In their software Thermo Fisher Scientific provides an option for internal mass correction of Orbitrap data. For an internal mass correction to be feasible an internal mass must be present in all scans and the exact mass (elemental composition) of this compound has to be known. If the internal mass is not present, no correction may be performed or an incorrect other ion may be taken. If the internal mass has a low intensity the noise variation on this mass is transferred to the scans. Both these potential problems can result in erroneous corrections in certain regions of the chromatogram leading to mass errors exceeding 20 ppm (data not shown). While in diluted samples with high system background ions these problems may not occur, this is—on the other hand—all the more likely to happen in complex concentrated extracts as used in particular in metabolomics. The likelihood of ion suppression of internal references increases in concentrated samples. Unfortunately, in our system no background ion seems to be present in all scans.

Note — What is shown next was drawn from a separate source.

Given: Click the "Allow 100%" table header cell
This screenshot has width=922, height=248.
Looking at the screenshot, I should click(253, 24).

Therefore the initial goal of internal mass correction developed in this study is to make all mass traces in all samples comparable by locking to a larger set (here 10) of system background ions (see Electronic supplementary material) of which only a subset has to be present in each scan. A threshold is defined for the intensity of the background ions; this is set here to 5–7 times noise (20,000 counts in centroid mode). If there are scans without an internal lock mass the procedure interpolates between known ppm-deviations in adjacent corrected scans.

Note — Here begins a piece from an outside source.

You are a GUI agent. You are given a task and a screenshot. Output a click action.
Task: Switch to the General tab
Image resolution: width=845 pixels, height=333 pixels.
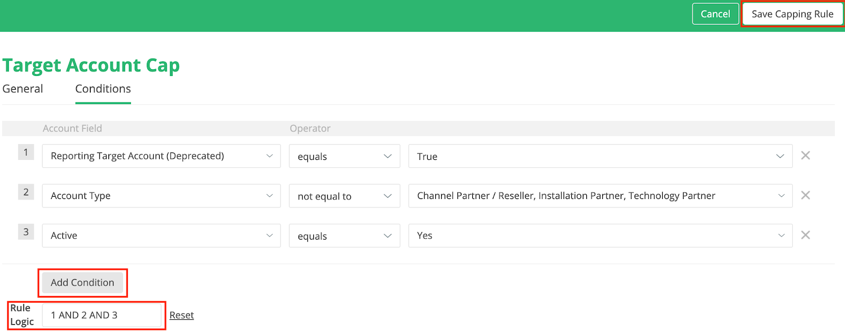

Figure 2 demonstrates the above using the Subppm_converter. The subfigures are constructed from Excel compatible “.csv” output from the converter. Typical ppm deviations for both samples (i.e. reference sample A and urine sample B) are given in Fig. 2a, d. Within a time frame of 36 min the ppm deviation can fluctuate 3 ppm. Figure 2b, e shows what happens when only one lock mass is used. The choice here is on the potential lock mass that is most frequently present. When a clean sample like the reference sample is used the lock mass is only “lost” directly after the void volume where (high levels of) unretained compounds elute, and in one scan at the end of the chromatogram. While this seems to work quite nicely for this relatively clean sample, it is clear that in the case of the urine sample the internal lock is lost in the most signal-rich region of the chromatogram. If this had been the situation with the vendors’ software, erroneous mass corrections could have been the result in these regions. In Fig. 2c, f the number of internal lock masses found as a function of retention shows that near complete coverage of the chromatogram is possible when using a list of ten background ions.

Fig. 2
figure 2

Internal lock mass correction. ac From the reference sample. df From the urine sample. The horizontal axis refers to the retention time in minutes. a and d The ppm deviation versus the retention time. b and e The availability of the lock mass as a function of the retention when only one lock mass is used. c and f The number of available lock masses (here max 10) versus the retention time

3.2 Ultra-fast mass searching assists in evaluation

An essential piece of analysis software in this study is the ultra-fast search tool, Search_LCMS. In the supplemental information a list of search criteria for all 211 reference compounds is given. The 13 pre-processed reference data files can be searched for these 211 compounds in ca. 2 s using the Search_LCMS module. This ultra-fast searching of compounds is the direct result of the reduced data size achieved by metAlign (ca. 100–1000-fold). The Excel compatible output contains mass, retention, scan, ppm error and intensity for each mass in each file; furthermore data for external mass correction is created (see below). Therefore it becomes feasible to look for ppm error distributions while changing file processing and to visualize the results (see for example Fig. 3).

Fig. 3
figure 3

Ppm error distribution of 211 reference compounds in 13 data files obtained for sample A (reference sample). a No internal or external lock mass correction. b Internal lock mass correction using one lock mass. c Internal lock mass correction (average) on the basis of a maximum of ten lock masses. d As c but with additional external lock mass correction based on 211 known masses

In Fig. 3a the ppm error distribution is given for all 211 reference compounds, when no internal lock is used and the mass is taken from the apex of a peak. It can be observed, that although all signals in all 13 files have a good signal to noise ratio, mass errors in the range of −3.5 and +2.5 ppm occur. Furthermore, Fig. 3a shows a drift in mass between experiments over the time course of the sequence of experiments (ca. 1 day). This is however still in accordance with the instrument specification (error <5 ppm). In Fig. 3b an internal lock correction using one internal mass has been done (see also Fig. 2b); the ppm error distributions from 13 data files are now more or less superimposed. More precise superimposing is achieved as expected and illustrated in Fig. 3c (see also Fig. 2b) by averaging mass errors of multiple internal lock masses. Figure 3d shows the result of Fig. 3c after additional external mass correction as described in the next section; a clear further improvement (flatter distribution centered around 0 ppm) is obtained even though the mass spectrometer has been correctly calibrated according to the manufacturer’s instructions.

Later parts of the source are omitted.